## Your task
Can you reproduce the portion of the diary entry below between "What percentage of American are" and "more coastal elite.", inclusive, word for word?

## Provided passage
COVIDiaries part 11

I had trouble writing here last week. It felt icky writing about my life as if people aren’t suffering. That this is the most “elite” I’ve ever felt. I have a secure job that pays me well and where I’m treated really well in a city with great delivery services.

I want to acknowledge the suffering of others, but I can’t even really get my arms around it. I read these stories about workers at Amazon or Tesla being worked into physical disability and then thrown away or New York subway workers being told they can’t wear masks to work and being coughed on by passengers and dying. I read 10% of American workers have been laid off and 30% have had their hours reduced. Kim Kelly is doing this thing where she talks to people who’ve been fucked over by their employers in coronavirus bullshit and I support it on Patreon. I’ve read a few of the posts but these are anecdotes. I want the overview. How many people are suffering, how are they suffering, who’s suffering, why?

What percentage of American are having to work “essential jobs” without sick leave or adequate protection? What percentage of Americans are normally employed in sadistic, backbreaking labor camps overseen by unfeeling robots that track how many boxes they move in an hour until their bodies literally give out? Not all low-wage, low-education, low-skill jobs are shit. Some employers treat their employees pretty well, even if they’re not super well-paid.

I literally don’t know anyone with a shit job. I know people who don’t make a lot of money. But everyone I know is white-collar or some kind of artist, sex worker, performer, bartender, barista, or some combination thereof. Even though I’m literally classified as low-income in San Francisco, I have never felt more coastal elite.

It’s wild to me given how I grew up. I was telling Quarantine Buddy, aka Quarantine Bae, aka QB that my mom helped run the Bus Ministry at my church. This meant every Saturday we’d get up at the butt crack of down and meet the other Bus Ministry volunteers, usually at McDonald’s or Hardy’s. And we’d divide up the routes. And each of us would take candy to kids who might want to come to church but who couldn’t reliably get a ride and ask them if they needed a ride tomorrow. And then we’d get them Sunday mornings. Starting, again, and I cannot stress this enough, at the asscrack of dawn. I did not grow up wealthy, by any stretch. In school I was often the kid without the right jacket/shoes/whatever everyone was wearing. But seeing the insides of the various shacks and trailers that we visited gave me perspective.

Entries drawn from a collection
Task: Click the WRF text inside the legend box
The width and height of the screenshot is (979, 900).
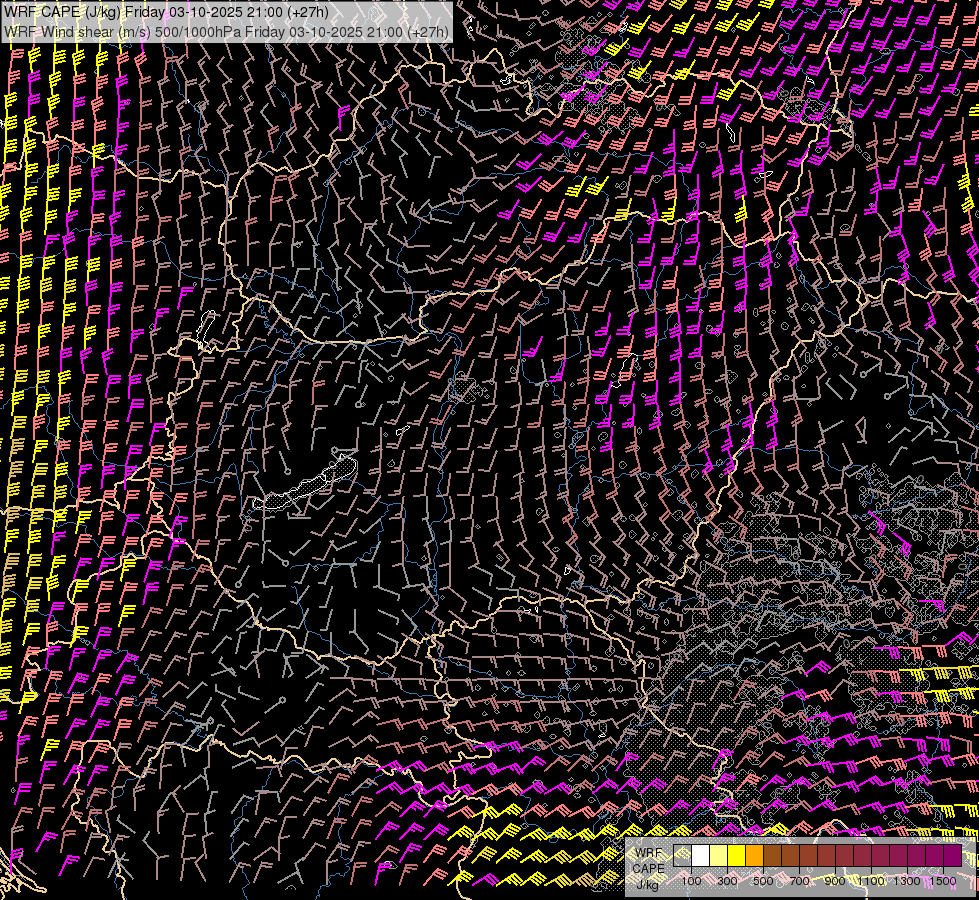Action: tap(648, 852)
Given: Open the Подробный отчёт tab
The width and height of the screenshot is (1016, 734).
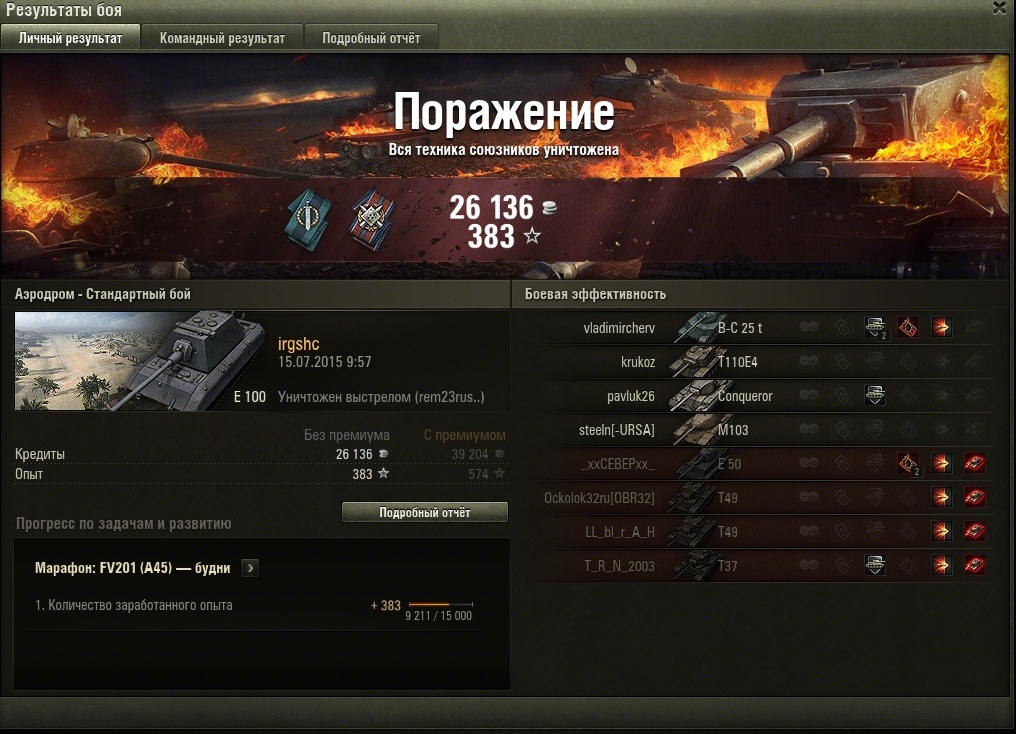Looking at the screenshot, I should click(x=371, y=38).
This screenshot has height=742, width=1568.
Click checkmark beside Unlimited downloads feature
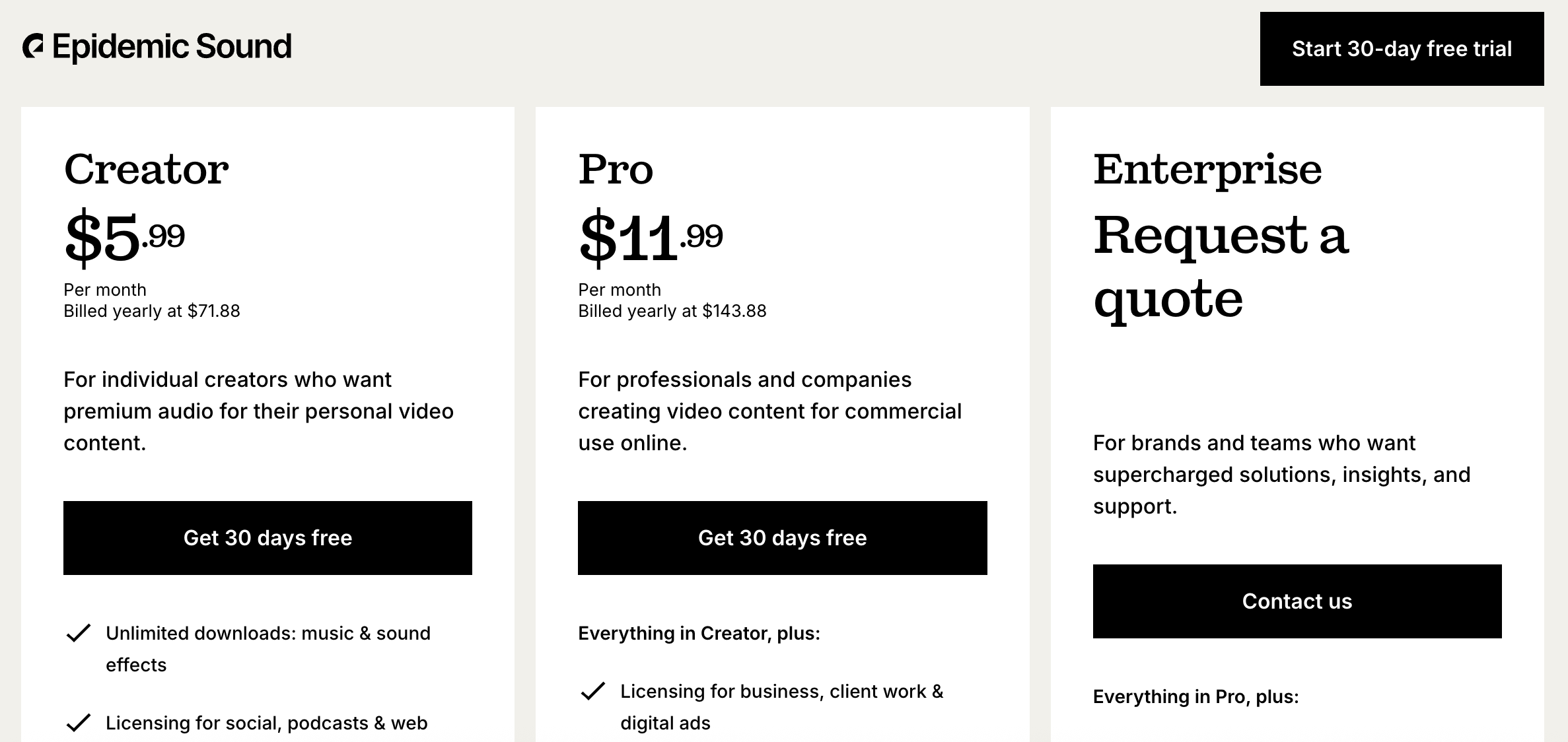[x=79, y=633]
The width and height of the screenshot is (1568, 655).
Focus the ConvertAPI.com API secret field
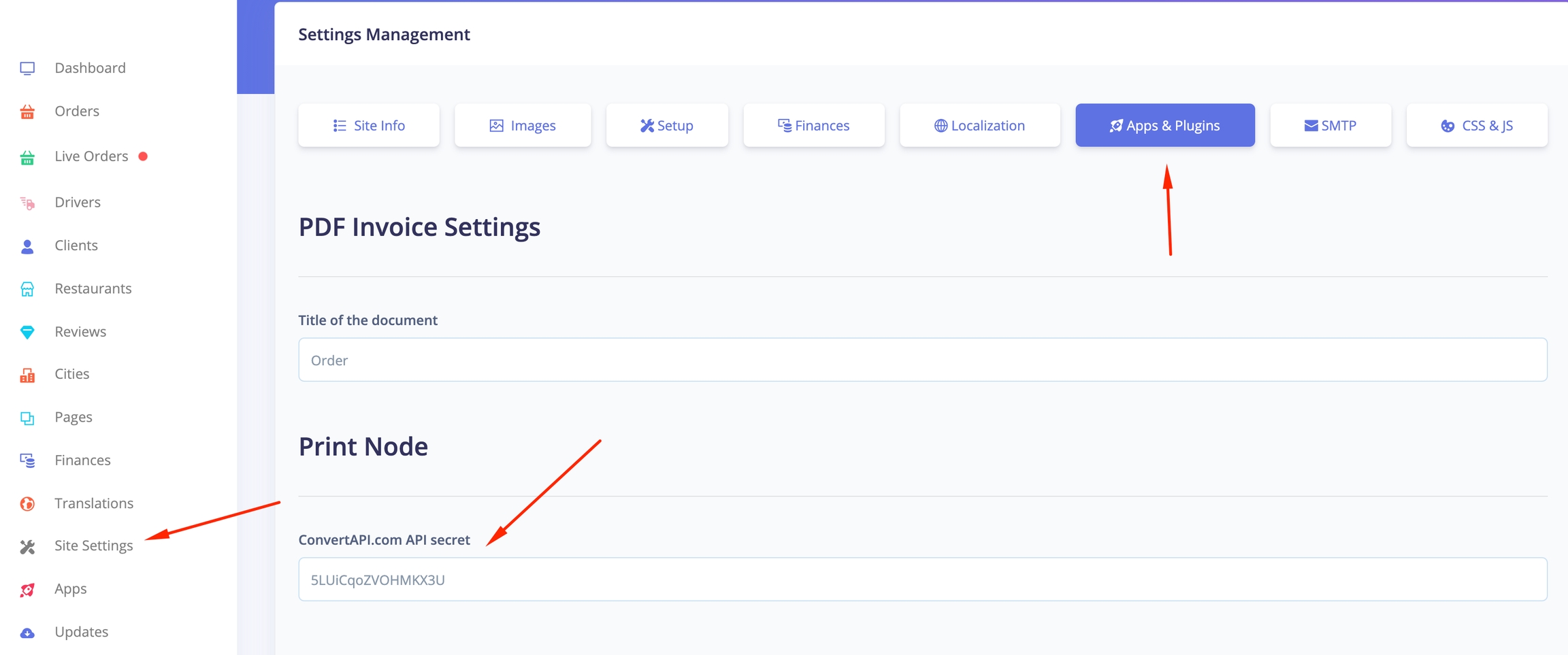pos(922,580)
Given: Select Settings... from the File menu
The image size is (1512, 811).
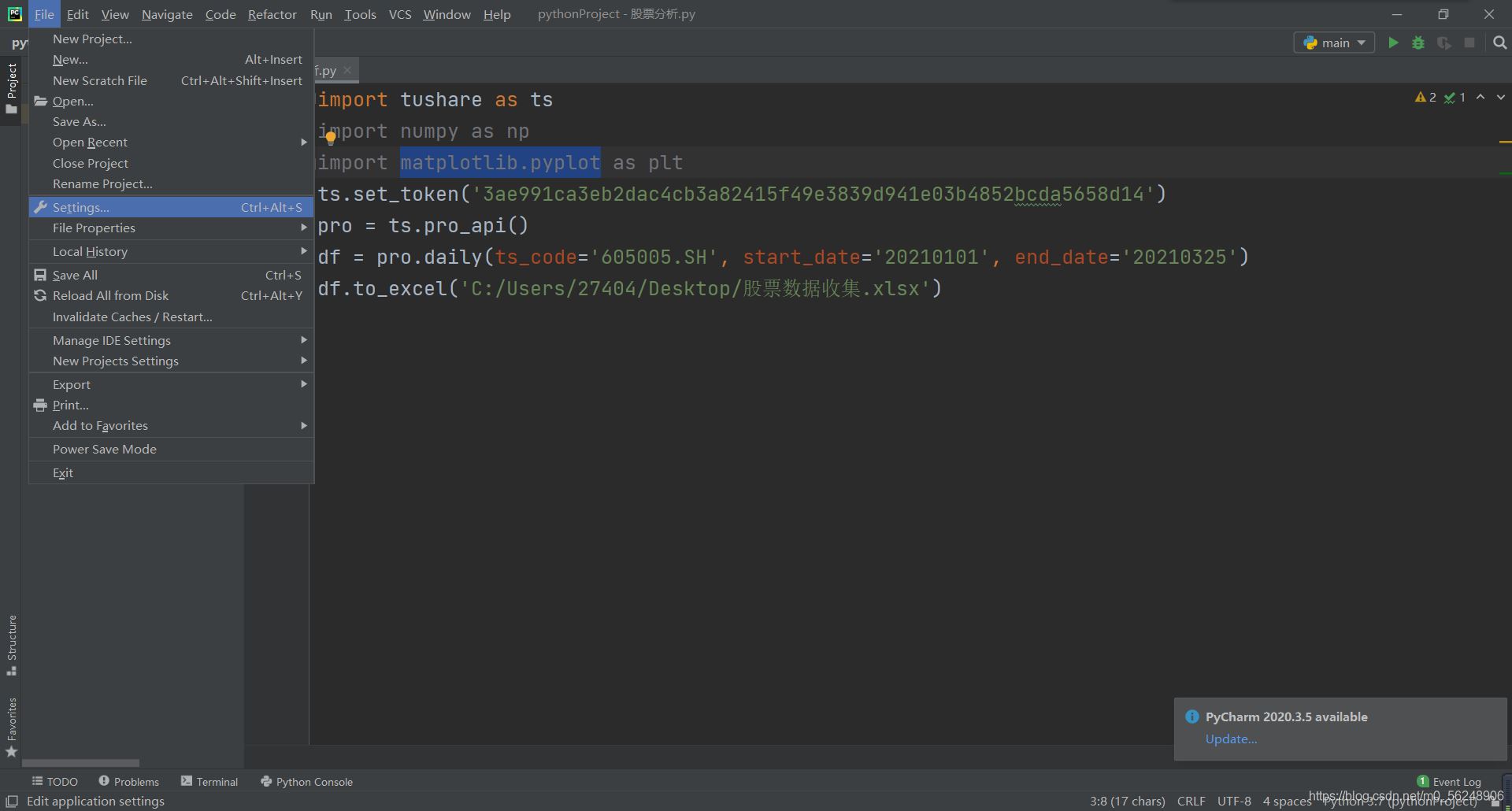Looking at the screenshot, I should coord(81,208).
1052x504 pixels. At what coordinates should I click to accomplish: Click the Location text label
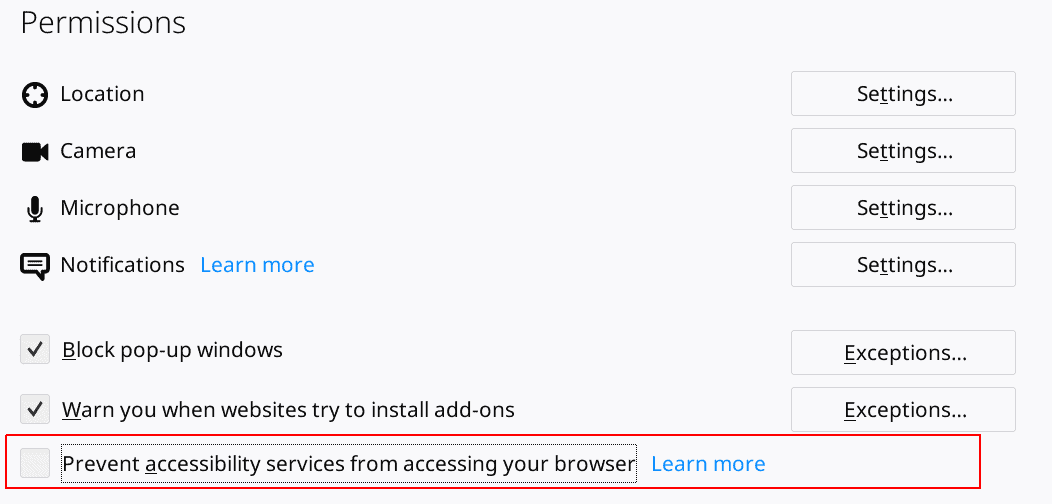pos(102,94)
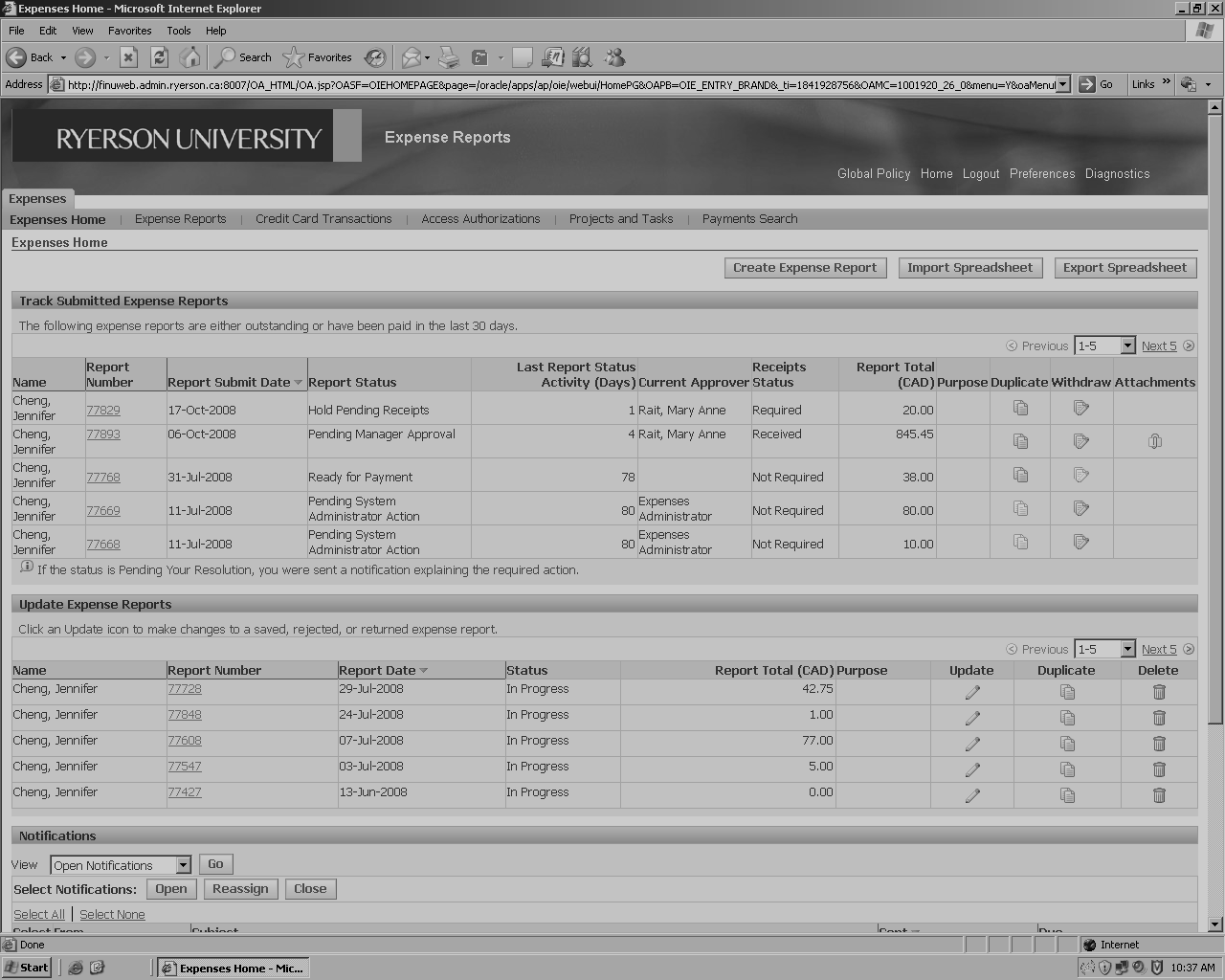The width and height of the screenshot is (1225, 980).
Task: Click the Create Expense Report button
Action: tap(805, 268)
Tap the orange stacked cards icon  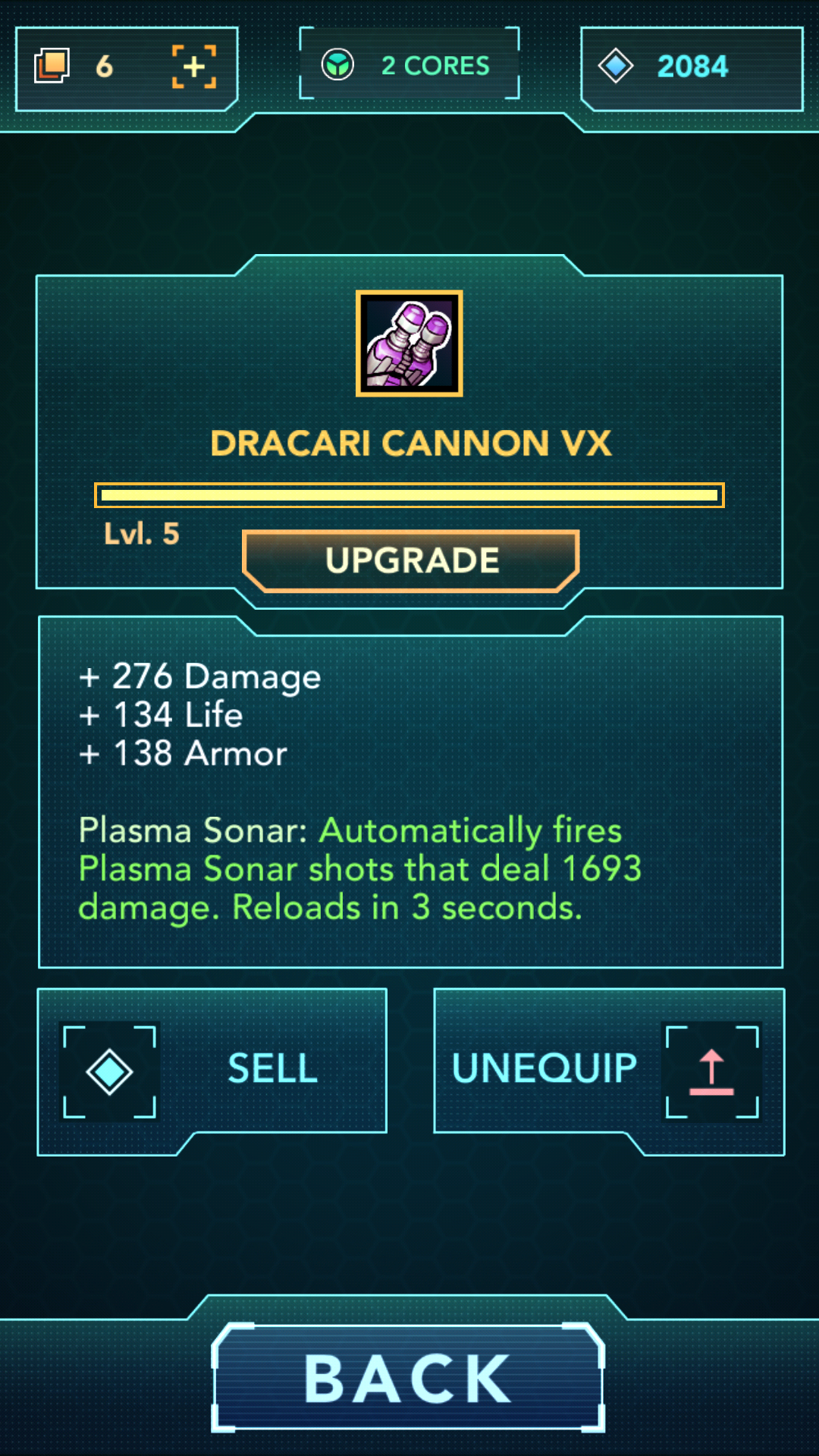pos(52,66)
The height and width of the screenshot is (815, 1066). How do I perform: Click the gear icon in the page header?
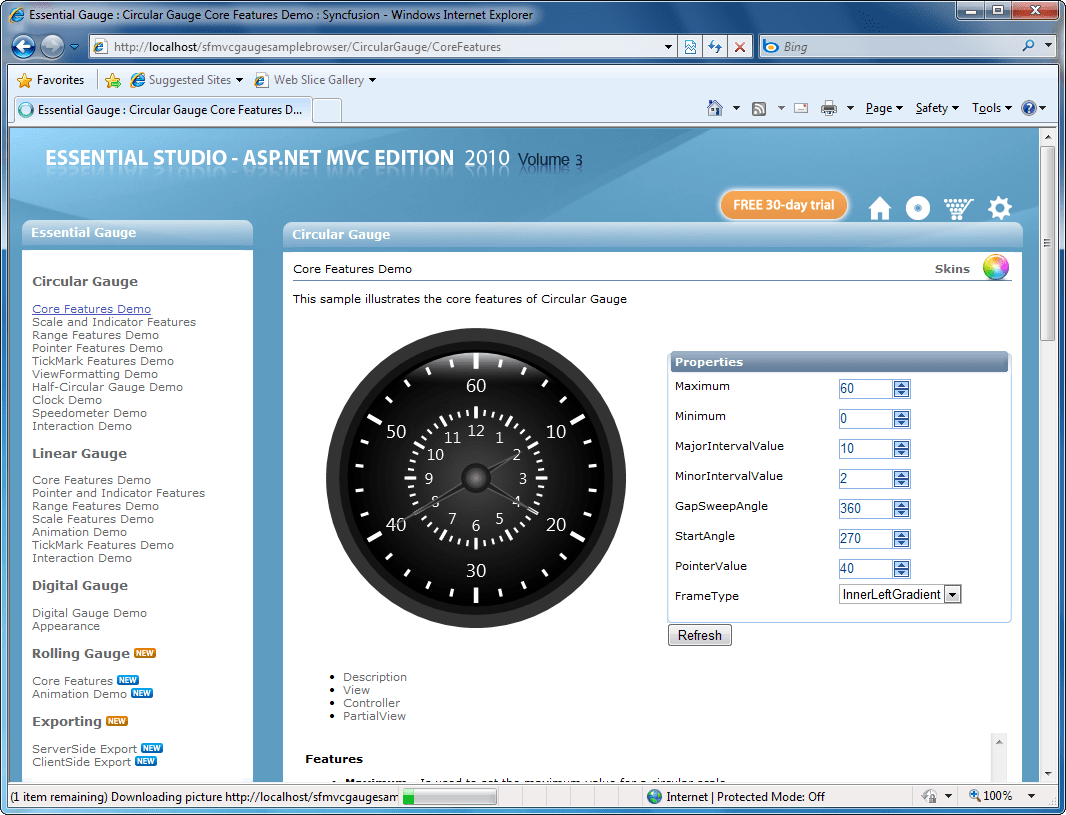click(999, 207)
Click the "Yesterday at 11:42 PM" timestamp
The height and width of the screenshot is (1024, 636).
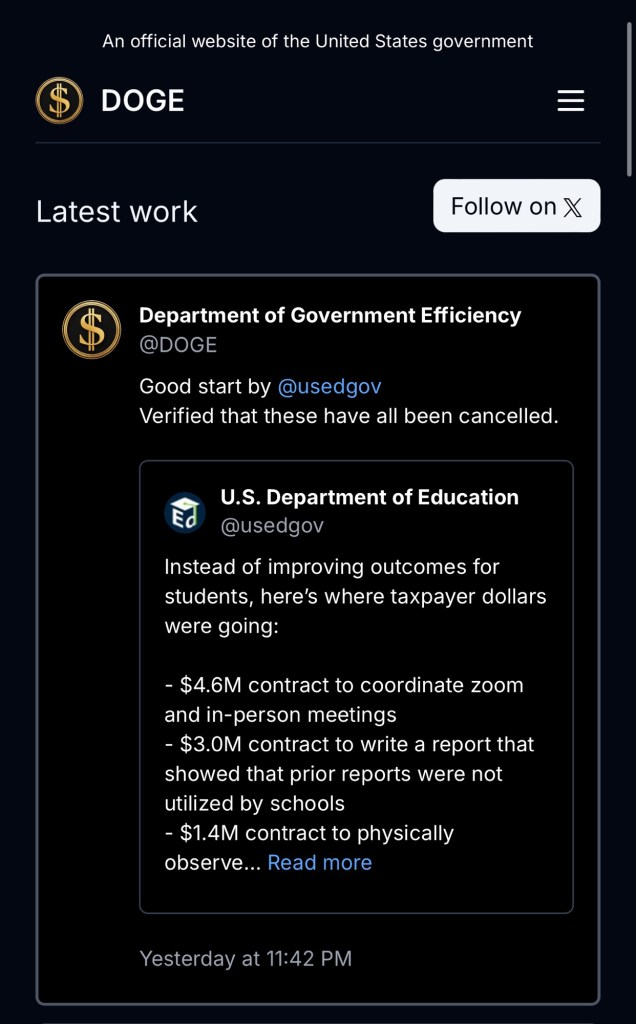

## Result for this task
What percentage of American are having to work “essential jobs” without sick leave or adequate protection? What percentage of Americans are normally employed in sadistic, backbreaking labor camps overseen by unfeeling robots that track how many boxes they move in an hour until their bodies literally give out? Not all low-wage, low-education, low-skill jobs are shit. Some employers treat their employees pretty well, even if they’re not super well-paid.

I literally don’t know anyone with a shit job. I know people who don’t make a lot of money. But everyone I know is white-collar or some kind of artist, sex worker, performer, bartender, barista, or some combination thereof. Even though I’m literally classified as low-income in San Francisco, I have never felt more coastal elite.